Стефани дождалась, пока все улеглись, потушили керосинки. В темноте кто‐то шептался, визгливо посмеиваясь, кто‐то приглушенно всхлипывал. Наконец все звуки сдались на милость мерного сопения со стонами и редким похрапыванием. Тогда она слезла с верхней лежанки, грубо сколоченной из досок и покрытых сверху соломой, ветошью, каким‐то вонючим тряпьем без простыни и пододеяльника. Спать на дерьме она уже привыкла, ее не напугать. Вши тоже не страшили, такого добра и на фронте хватало, и в густо набитых пересыльных вагонах. Честно говоря, она и сама не знала, водятся ли у нее вши. Может, и да. Голова нередко чесалась: или от грязи, или от кровососов. Она стала пробираться к нужнику. В длинном бараке не хватало света, но это не страшно: ночи в этих широтах светлые, прозрачные, без осязаемой густой бархатистости приморья и черных непроницаемых теней нависших над городом холмов. Она на всякий случай подошла к двери, пару раз наступив на чьи‐то валенки, деловито вылезшие из‐под нар как на охоту. Дверь оказалась заперта. Так и ожидала. Нужник за вонючей тряпкой был просто дыркой в полу, если кому‐то смертельно приспичит, чтоб не обгадились. Стеша уже повидала на своем веку и ведра, и параши, и дырки прямо в полу вагона без загородок, без перил. В такую попасть струйкой – надо иметь грандиозное мастерство и завидный прицел.

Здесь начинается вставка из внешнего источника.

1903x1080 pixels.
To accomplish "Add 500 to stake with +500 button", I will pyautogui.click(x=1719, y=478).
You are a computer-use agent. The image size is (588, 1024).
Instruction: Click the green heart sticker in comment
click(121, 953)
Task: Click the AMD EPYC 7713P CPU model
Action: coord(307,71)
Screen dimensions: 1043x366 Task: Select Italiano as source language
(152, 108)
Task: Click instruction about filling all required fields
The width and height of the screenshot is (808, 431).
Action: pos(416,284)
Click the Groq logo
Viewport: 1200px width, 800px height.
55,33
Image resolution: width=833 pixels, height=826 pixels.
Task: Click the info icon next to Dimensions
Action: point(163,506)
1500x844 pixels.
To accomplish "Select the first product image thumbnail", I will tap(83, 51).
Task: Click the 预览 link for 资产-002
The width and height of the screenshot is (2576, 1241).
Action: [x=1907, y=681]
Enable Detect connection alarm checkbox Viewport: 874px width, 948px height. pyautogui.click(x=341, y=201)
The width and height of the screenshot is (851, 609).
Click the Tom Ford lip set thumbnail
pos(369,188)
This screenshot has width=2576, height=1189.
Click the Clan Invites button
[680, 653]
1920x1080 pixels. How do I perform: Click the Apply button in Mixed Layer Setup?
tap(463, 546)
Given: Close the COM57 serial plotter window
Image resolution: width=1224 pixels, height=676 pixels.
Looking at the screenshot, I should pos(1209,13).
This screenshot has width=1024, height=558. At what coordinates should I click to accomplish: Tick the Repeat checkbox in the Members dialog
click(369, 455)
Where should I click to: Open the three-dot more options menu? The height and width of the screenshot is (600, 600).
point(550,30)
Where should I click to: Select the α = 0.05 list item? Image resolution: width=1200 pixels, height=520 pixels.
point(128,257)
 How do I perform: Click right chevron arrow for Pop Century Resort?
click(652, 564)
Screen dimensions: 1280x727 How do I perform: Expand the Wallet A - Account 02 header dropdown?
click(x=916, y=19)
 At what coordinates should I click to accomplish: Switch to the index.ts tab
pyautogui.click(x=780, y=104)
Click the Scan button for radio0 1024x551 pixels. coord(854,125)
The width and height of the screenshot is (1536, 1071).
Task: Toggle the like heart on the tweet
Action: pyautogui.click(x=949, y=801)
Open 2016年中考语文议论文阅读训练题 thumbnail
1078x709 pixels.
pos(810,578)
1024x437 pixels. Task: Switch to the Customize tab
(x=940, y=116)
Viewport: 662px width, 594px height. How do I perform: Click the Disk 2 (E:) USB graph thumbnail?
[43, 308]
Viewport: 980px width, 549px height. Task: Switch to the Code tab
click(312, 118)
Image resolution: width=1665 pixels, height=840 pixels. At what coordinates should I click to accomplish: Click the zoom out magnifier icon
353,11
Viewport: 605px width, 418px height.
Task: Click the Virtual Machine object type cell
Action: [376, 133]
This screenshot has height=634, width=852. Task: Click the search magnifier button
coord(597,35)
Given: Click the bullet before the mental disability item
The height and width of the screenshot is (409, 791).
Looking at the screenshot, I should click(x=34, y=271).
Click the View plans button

Закрыв поплотнее шторку и задержав дыхание, она начала кромсать свои густые темные волосы огрызком железяки, заменявшей арестанткам нож. Получалось скверно. Волосы не слушались, не желали идти на казнь. Стеша вспотела от натуги, она рвала упрямые пряди, иногда с корнем, морщилась от боли и, закусив губу, продолжала. В грязную дыру сыпались локоны и надежды, обиженно сворачивались, цепляясь за заскорузлый краешек. Пусть. Пусть уходит никому не нужная красота: так и перед вшами – вошкотой! – проще держать ответ, и перед сластолюбивыми охранниками.
Наутро она замотала голову выцветшей тряпкой вместо косынки и пошла работать вместе со всеми. «Раз другие тетки могут здесь жить, то и я смогу», – твердила себе раз за разом, стискивая зубы, не поддаваясь атаке слез и отчаяния. «Я выживу, я сильная, мамита не позволит мне сгнить ни за что ни про что. Не для того она меня растила. Вот закончится война, и все закончится. Отец не будет сидеть сложа руки. И дед. И все-всевсе. Сейчас надо просто выжить».
Через год Стефани стала другой: окончательно отвыкла от кофе и правды, перестала верить в конец своих мучений, освоила советский язык и советскую правду. Всю склизкую осень и студеную зиму она часто болела, иногда не хватало сил сползти с нар. Язык перестал различать скудную еду, волосы отросли как попало, посеклись, начали сваливаться колтунами, пришлось снова остричь. Кожа высохла, шелушилась, все тело ныло, мерзло, зарастало хронической сыпью, перерождавшейся в красноту и коросту. Одна радость: никто на нее не покушался – видимо, стала совсем неприглядной и невеселой. Или самцы звериным нутром чуяли чужачку?